The Bombardier Beetle—A Bombshell for Evolutionists
Scientists estimate that four out of every ten species of insects are beetles, including click beetles, dung beetles, Rhinoceros beetles, ladybugs, and boll weevils. In one sense, beetles are common creatures. That is, they are commonly seen creatures. But don’t think of them as unremarkable animals: beetles do some exceptional things that testify to a grand Designer. Consider, for example, the bombardier beetle.
What is so special about this little bug? Of all the things to consider in life, why would a one-half-inch-long, average-looking beetle be worthy of space in Discovery magazine? Because this beetle is a ticking time bomb.
No, the bombardier beetle does not have explosives tied to its back. It doesn’t carry around a miniature stick of dynamite. Nor are its insides full of nitroglycerin (nie-truh-GLIS-er-in)—the explosive liquid present in dynamite and other explosives. What does the bombardier beetle possess that makes it so unique?
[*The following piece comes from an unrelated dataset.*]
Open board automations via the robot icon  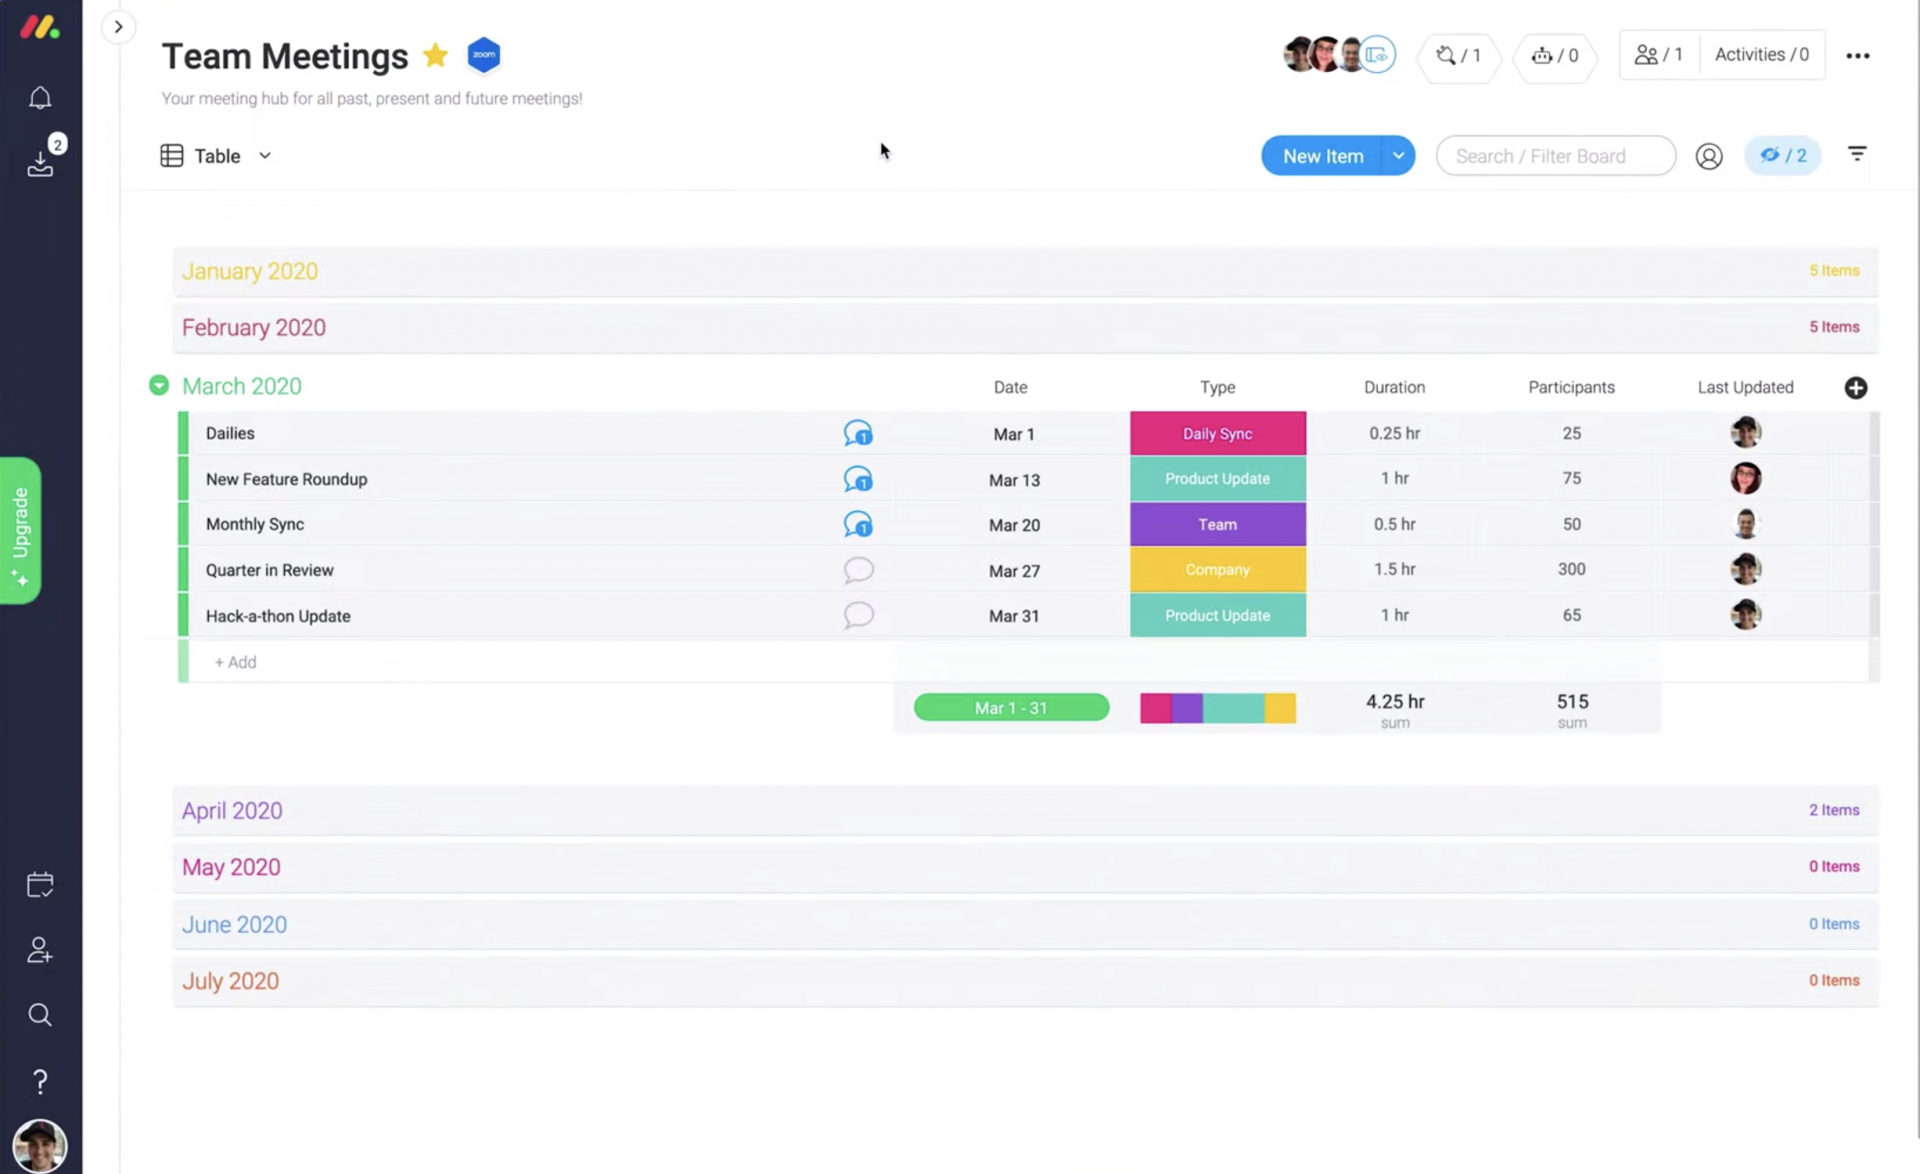[x=1543, y=56]
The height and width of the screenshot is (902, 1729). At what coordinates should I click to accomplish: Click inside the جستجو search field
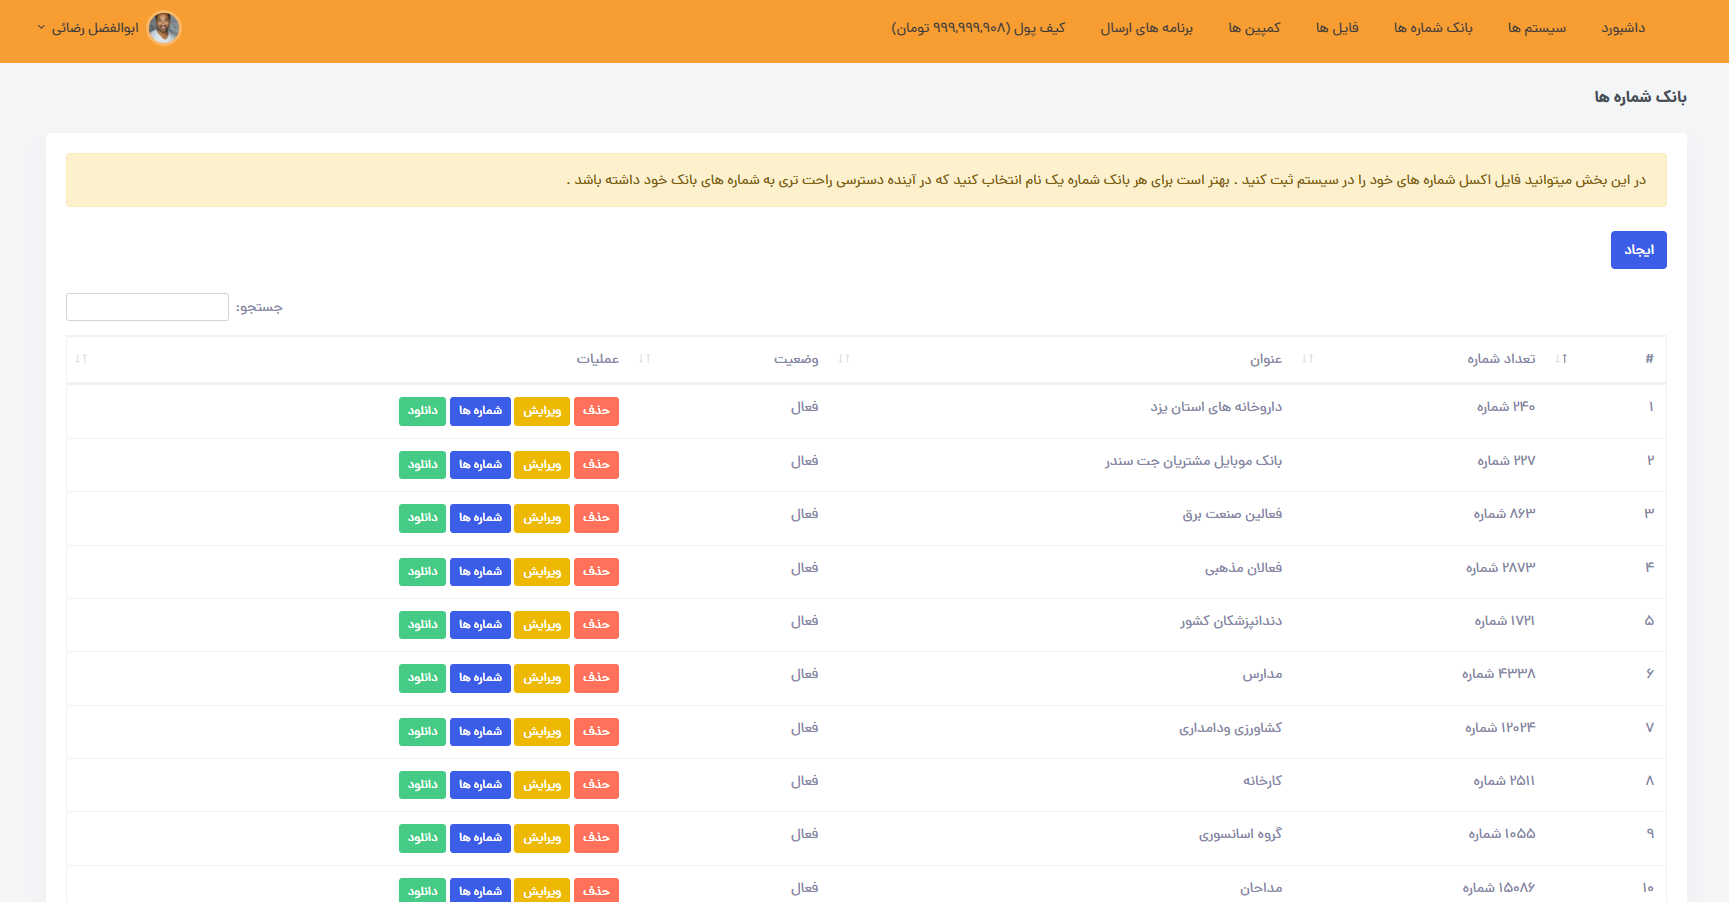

This little bug has tiny glands inside its body that hold two harmless chemicals known as hydroquinones (hi-dro-KWI-nons) and (the more familiar) hydrogen peroxide. The bombardier beetle secretes these chemicals into a kind of “holding area” or “storage tank.” Then, if the beetle senses danger and is agitated by an attacker, it quickly moves the chemicals from its storage tank into yet another chamber, which could be called the “explosion chamber.” In this compartment, the beetle secretes special catalyst enzymes into the once-harmless chemical mixture, making a toxic spray that reaches 212 degrees Fahrenheit (or 100 degrees Celsius)—the temperature at which water boils.
Amazingly, the beetle doesn’t blow up. It doesn’t develop a high fever and die. The noxious spray doesn’t eat through the chamber walls and kill the beetle. No, the beetle sizes up its attacker and quickly rotates two rear nozzles at the end of the explosion chamber so that they point in the direction of the attacker. The bombardier beetle then fires the boiling-hot mixture toward the enemy with pinpoint-accuracy in a high-speed, machine-gun-like fashion—at about 500 “rounds” (pulses) of toxic spray per second.
Evolutionists allege that this amazing insect is the product of millions of years of evolution. Can you imagine the evolution of a bombardier beetle? If this theory were true, then there had to have been a time when the bombardier beetle did not produce a toxic spray. There had to have been a time when it didn’t store a 212-degree-mixture. There had to have been a time when it had never shot anything out of its back end as hot as boiling water. If so, what would have happened the first time the beetle evolved the ability to mix a boiling-hot solution, without already having a storage tank in place that could withstand such temperatures? What would have happened the first time this beetle ever blew a “bomb” out its backend? Why did the beetle not blow up the first time it ever created a “bomb”? The answer: because the bombardier beetle did not evolve by time and chance, and unintelligent, natural processes over millions of years. Common sense calls for a Creator Who made this insect with all of its necessary parts in place at the same time—at Creation. The amazing defense mechanism of the bombardier beetle declares the glory of God and defies the theory of evolution.